[Your instructions] Start the copy at the line containing "Save the campaign as draft" and run it through the last line of the records. Repeat each line exactly; omit pictures.

[Data to examine]
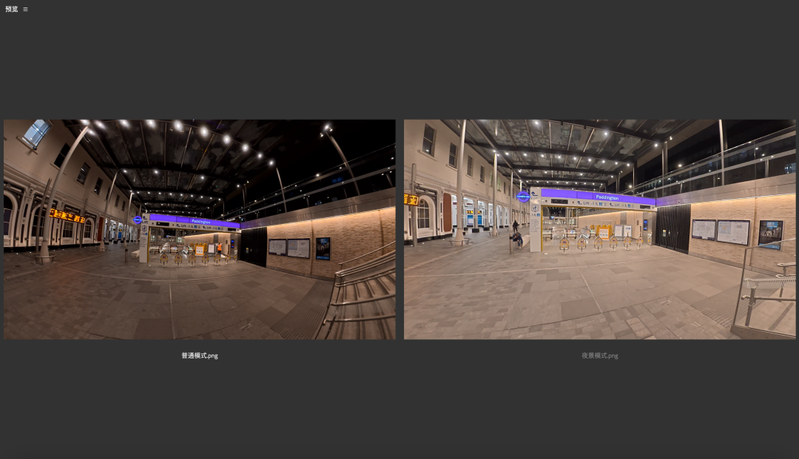Viewport: 799px width, 459px height.
Task: Click empty panel area below the filenames
Action: click(x=400, y=414)

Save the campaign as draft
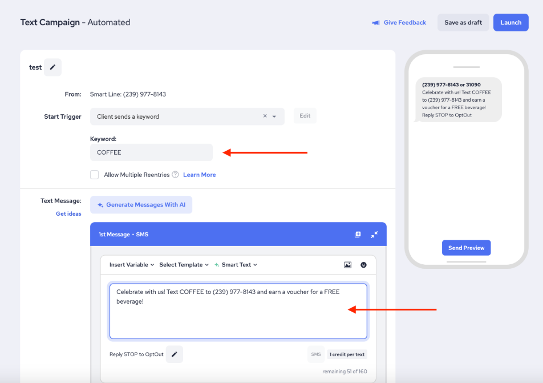point(463,23)
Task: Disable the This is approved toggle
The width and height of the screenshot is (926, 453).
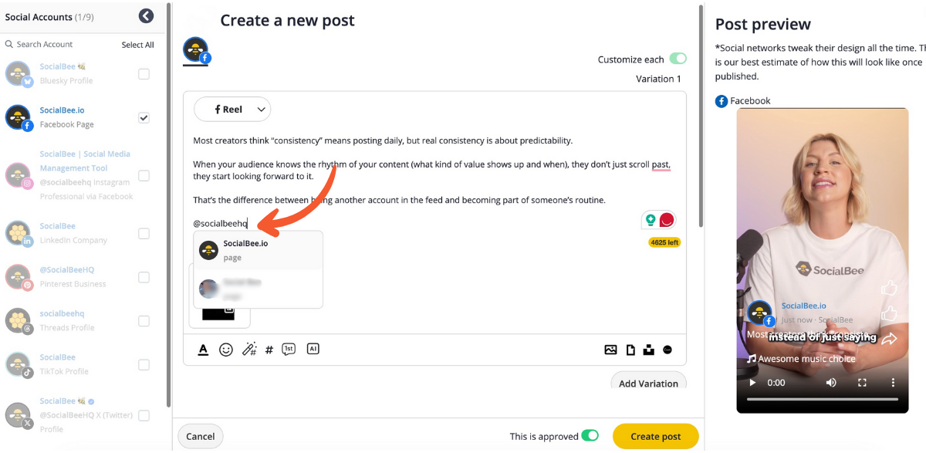Action: click(590, 436)
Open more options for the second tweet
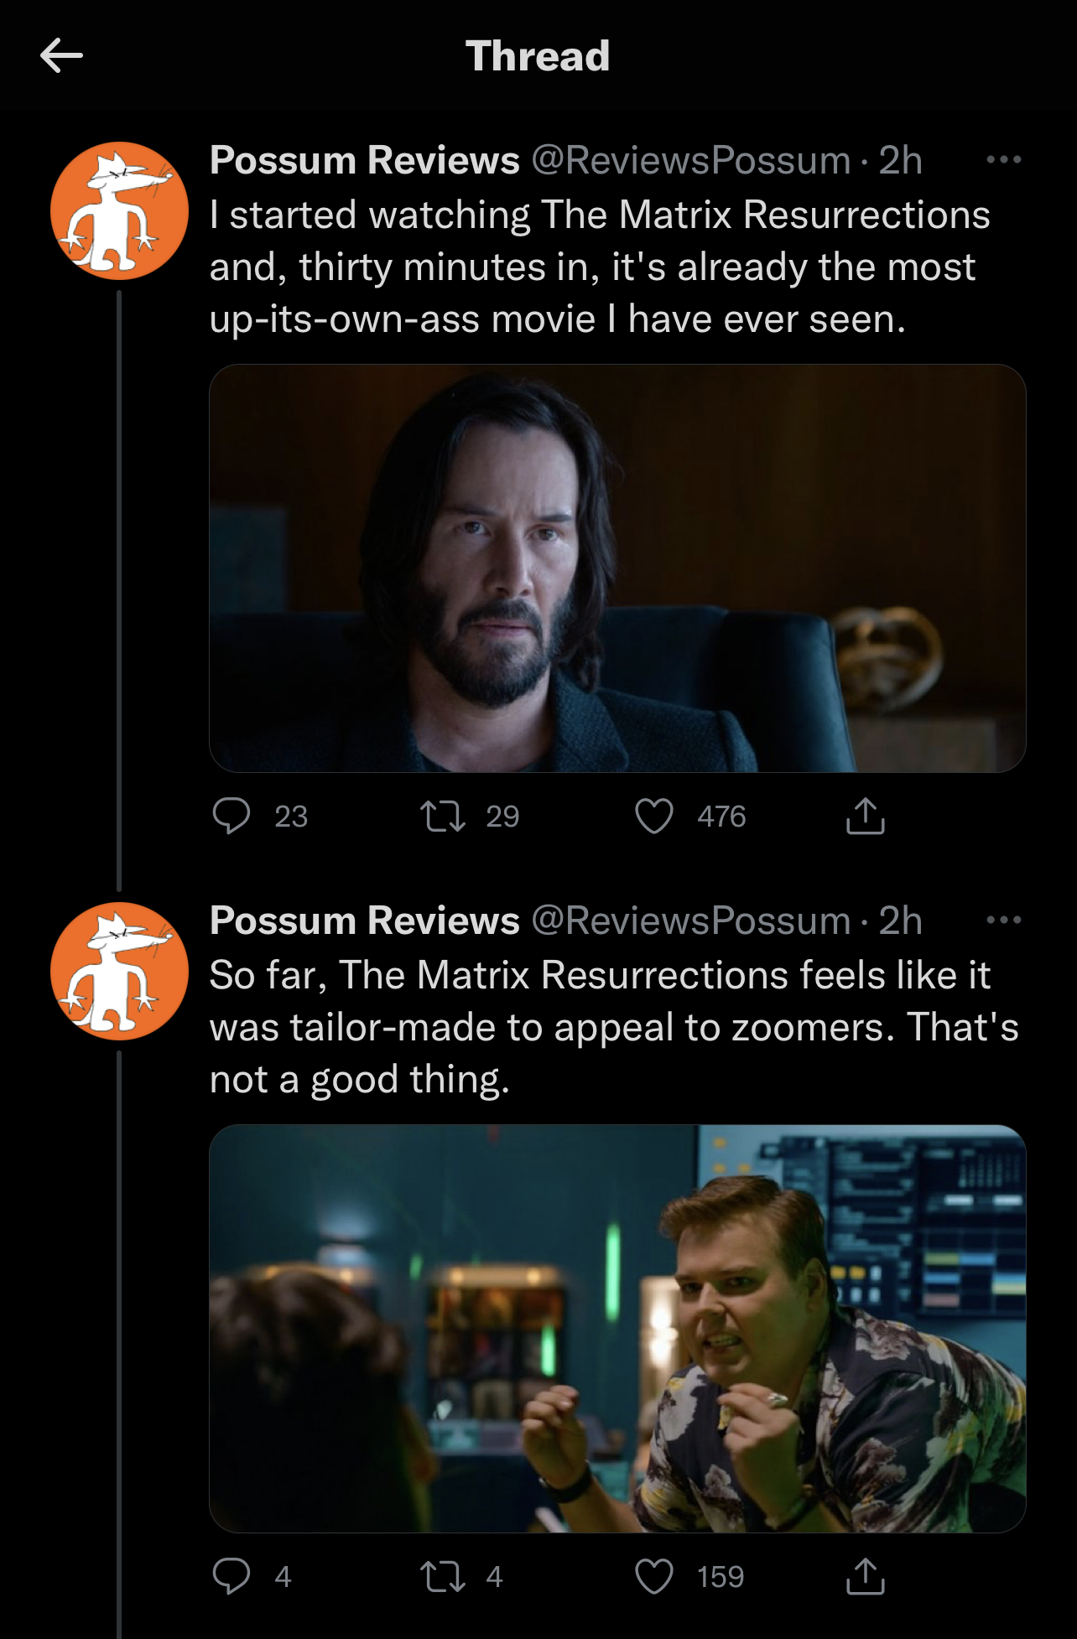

[Completed exercise]
Save the campaign as draft
point(463,23)
Task: Disable the This is approved toggle
The width and height of the screenshot is (926, 453).
Action: click(590, 436)
Open more options for the second tweet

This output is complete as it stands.